People like familiarity in their music. The concert version and sound recording generally precede the stage production and overseas shows are well established and highly publicised by the time they arrive in our theatres. Any new Australian musical has much less lead-time, fewer famous songs and air play. The Boy From Oz, about Peter Allen, is an exception, comprising Allen's well-known songs.

It is not that we have a dearth of musicals on stage or a lack of interest in them. One opens per month during '98. But our audiences make conservative choices and spend selectively. There is also some cultural cringe about shows with local content by relatively unknown local composers. Audiences stayed away in droves from the ill-fated The History of Australia: The Musical in 1988.

So we keep producing revivals of old or recently successful UK or US productions. Phantom re-opened in December after Crazy for You. Into the Woods opens today and Showboat in April.

Any new musical needs seeding money..The Foundation for the Australian Musical attempted to provide much needed development funds but folded from insufficient support. A show may be developed within a company infra-structure, with state and/or federal government subsidy or be mounted at very low cost by the writer/producer. Essentially it requires a producer.

A musical has a three to five year gestation period and a much larger creative team than theatre. Prior to production will come a CD, a concert, a development workshop and test performances

Several Australian works are in varying stages of production. In May we will see Craig Christie's Crusade-The Concert, produced by Sandy Merlino and Chris Paterson with a fine creative team led by director and MD of Miss Saigon and Les Mis, Gary Young and Guy Simpson.

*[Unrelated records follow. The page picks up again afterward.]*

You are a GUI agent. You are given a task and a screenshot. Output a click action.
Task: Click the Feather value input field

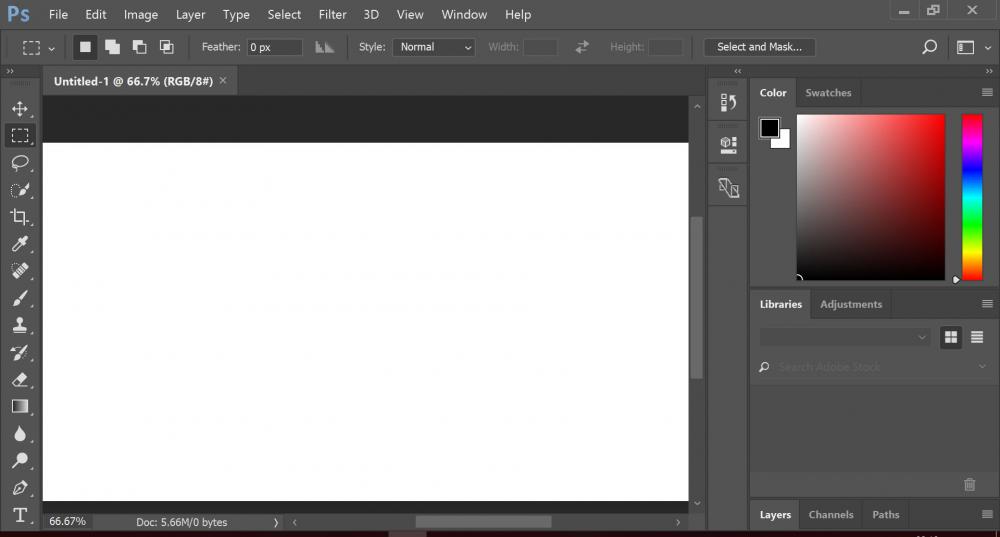(x=274, y=47)
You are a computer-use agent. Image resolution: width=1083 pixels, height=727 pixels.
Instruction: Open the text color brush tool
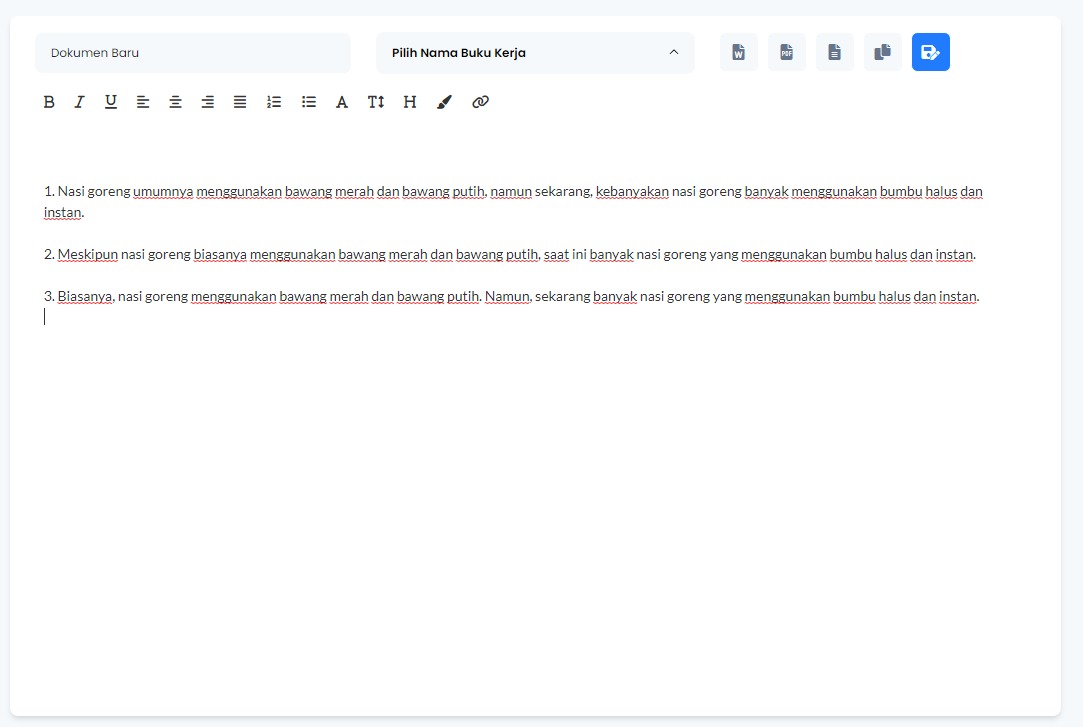click(x=445, y=102)
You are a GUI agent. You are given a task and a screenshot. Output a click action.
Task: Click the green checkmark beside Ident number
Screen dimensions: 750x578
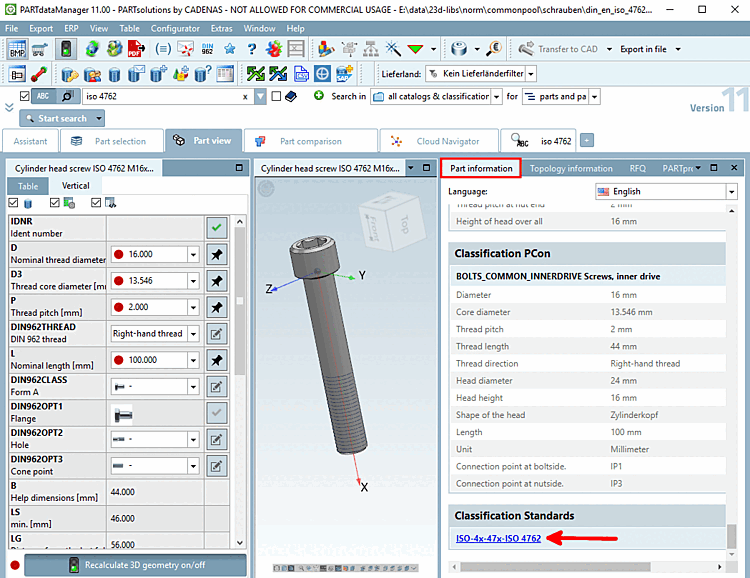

The Plumber's Opera by composer/song writer, Ross Nobel, featuring Glynn Nicholas, cleverly 'opened in the provinces.' i.e. Perth on January14, before trying its mettle in the big smoke: Sydney and Melbourne.

It is a charming romp which satirises operetta and opera prima donnas. Nobel, who has extensive experience as a composer/song-writer but none as a playwright, wrote book, lyrics and music - no mean feat.. A cast of four versatile singer/actors makes it commercially viable and cheap. By 'cheap' I mean no helicopter or tumbling chandeliers.

Nobel jokingly boasts about his '100% strike rate'. His first and only show has come to fruition after taken three years and with two production companies: Glynn Nicholas' GBS Productions seeded the project with a weekend workshop, and in October 97, performances to an invited audience at the Comedy Theatre.

Darryl Emerson's Pathfinder was a national success in 86 His new musical, Martin and Gina, about a 50's romance in the Snowy Mountains, had a development concert with the defunct Victorian State Opera and a reading at Playbox in 97.directed by Bruce Myles.

But getting to the next stage of production – i.e. finding the production funds – is proving more problematic. Emerson is forming a company and has recorded a CD for its own sake and to make money for the production planned for three years hence. The producing process is long and arduous allowing no time or energy for further creative work on any new product.

If we keep re-hashing old stuff by composers and songwriters from other countries, we will never have our own musical industry. We need culture to reflect our lives and to enhance our self-esteem and our international reputation. Perhaps we have now come of age and our musicals can begin to flourish.